Is it even questionable that Zillow is the most important client of My Home Group?

Accordingly, if I’m the original seller, I could easily think that My Home Group screwed me over in order to make their biggest client happy. I sell it and two days later it goes back on the market for $12K more? WTF?

If I’m the subsequent buyer, I could think that My Home Group screwed me over to keep their biggest client happy, because I paid more for the house than Zillow did, even if the reason is that Zillow renovated the place and put new carpets in and paid property taxes on it for three months and so on and so forth.

Both of these things could happen even if I told my agent to go get me a Zillow Offer, or I told the agent I only want to look at Zillow homes, because consumers can get emotional about stuff like this.

So the consumer complains to somebody… let’s say the Attorney General of Arizona. From the outside, when you don’t know the details of how the residential real estate brokerage industry actually works, and you start looking at this transaction… it just smells bad.

We Need to Talk About This

As an industry, we need to have a real conversation about this issue and talk about how to avoid even the appearance of impropriety. It does not matter that for those of us within the real estate industry, this transaction was 100% copacetic on the facts, because people outside of the industry will not see things as we do.

We know that single-agent dual agency is frowned upon, but (1) it is allowed under the laws of some states, and (2) in this case, Zillow’s own policies do not allow it. So no single agent dual agency took place. Now, brokerage-level dual agency, i.e., designated agency, not only does take place, it is extremely commonplace. All brokerages and teams want designated agency to happen, since it keeps the commissions and the transactions within the same company, albeit with two different individual agents. Are consumers really going to understand the difference between dual agency and designated agency?
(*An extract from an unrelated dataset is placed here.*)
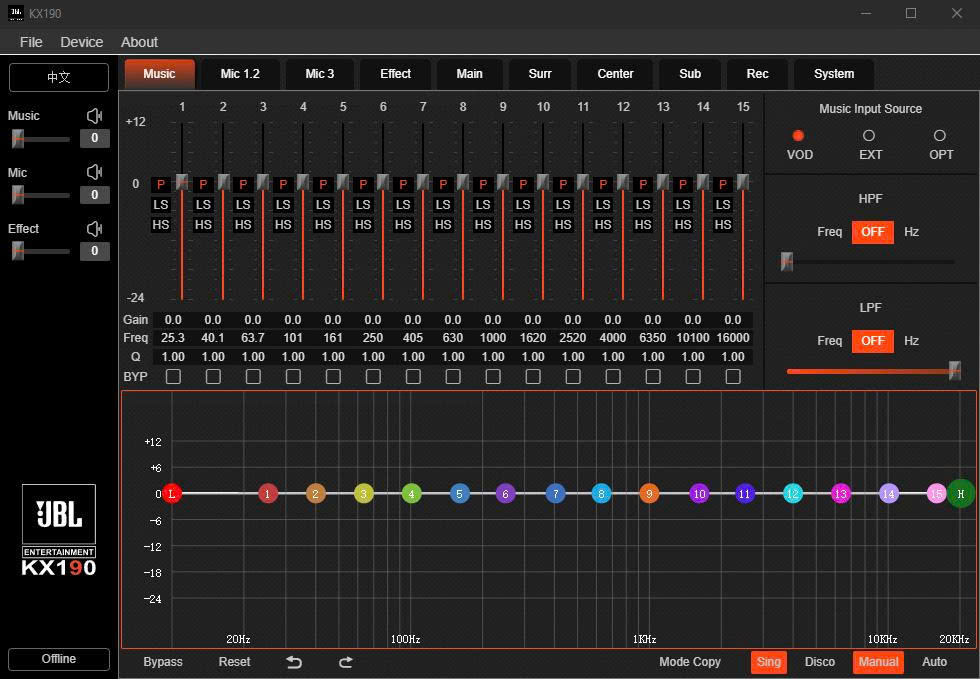Switch to the Mic 1.2 tab

(240, 74)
People who are not in real estate do not understand the extent to which agents sitting in the same office compete against one another. They don’t understand the extent to which individual professionals, particularly REALTORS, take the idea of fiduciary duty seriously. Two REALTORS working for Redfin, one representing the seller and the other representing the buyer, deal with each other at arms length — and they are actual W-2 employees of Redfin. So for normal brokerages, who use independent contractors, the idea of collusion between two competitors is pretty farfetched.

We all know this. But a consumer who does a deal once every 7-10 years is not going to know that, and they’re not going to understand it, nor will they be in the mood to understand it if they’re pissed off that their house went back on the market three days later for $12,000 more.
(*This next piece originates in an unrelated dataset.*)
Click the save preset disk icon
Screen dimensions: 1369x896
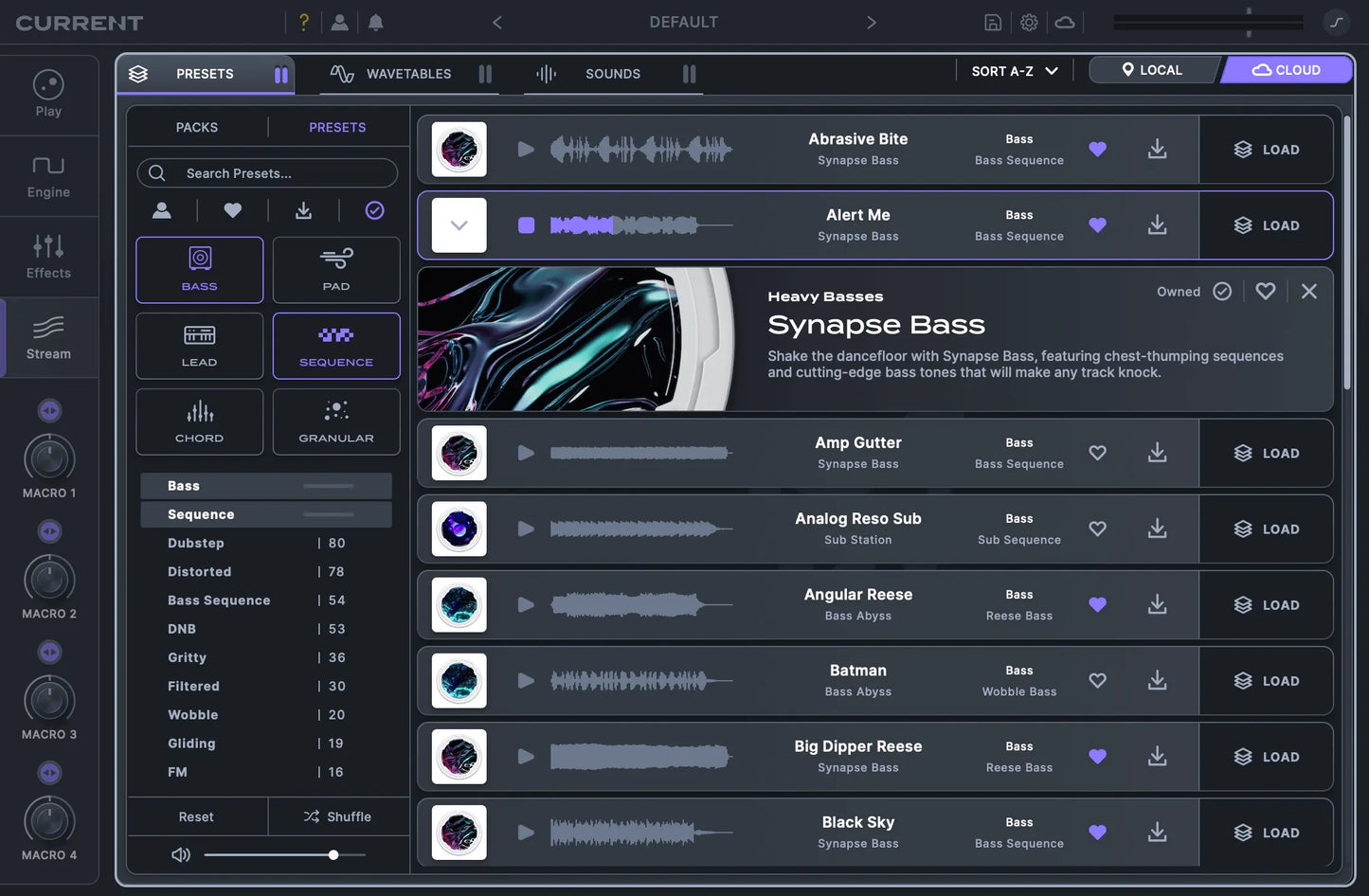tap(992, 23)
We saw this kind of consumer irrationality three years ago in British Columbia, when the shadow-flipping scandal hit the press, and the government responded with a massive Report from the Independent Advisory Council. Shadow flipping is a complicated story, but one of the things I couldn’t get away from was the fact that the seller got his full asking price: he got what he asked for. But because the value of the house had risen in between signing the contract and closing, the seller got pissed off. The rest is media hysteria, politics and history.

So I am suggesting that the industry — the entire industry, including the iBuyer companies — come together and start putting policies and disclosures into place to ensure that there isn’t even a whiff of anything suspicious going on here.

I asked Matthew Consalvo, CEO of ARMLS, whether they had a policy on this, and his answer was that ARMLS has no policy or rule concerning this topic. Of course they don’t, because the issue has never been raised. Now, consider the issue raised. Please consider at least discussing what policies, if any, should be put into place.

While I don’t know what those specific policies ought to be, it does seem to me that proper disclosure and understanding by the consumer might be the key. Think about how the MLSs reacted to Coming Soon and off-MLS listings: forms, rules, policies, requirement to explain to the client the exact pros and cons of doing a Coming Soon or a pre-marketing strategy, etc.

A similar approach might work here. Perhaps the listing agent should explain what’s going to happen, what to expect, what his role will be in that process, any company-level relationships that might exist, etc. etc. to make sure that the seller knows that everything is on the up and up. Perhaps the iBuyer companies might put policies and disclosures into place to make sure there is no possible misunderstanding of who is doing what for whom and how.

Most longtime readers know that I’m a pretty big fan of iBuyer programs, because they remove consumer pain, consumer uncertainty, and pay pretty darn close to market value. They’re not for everybody, but for those for whom instant offer programs work, they’re amazing. Similarly, most of you know that I’m a pretty big fan of great agents and great brokers in the industry; the great ones really do go out of their way to serve the consumer. I know, because I’ve had some great REALTORS help me with my sales and purchases.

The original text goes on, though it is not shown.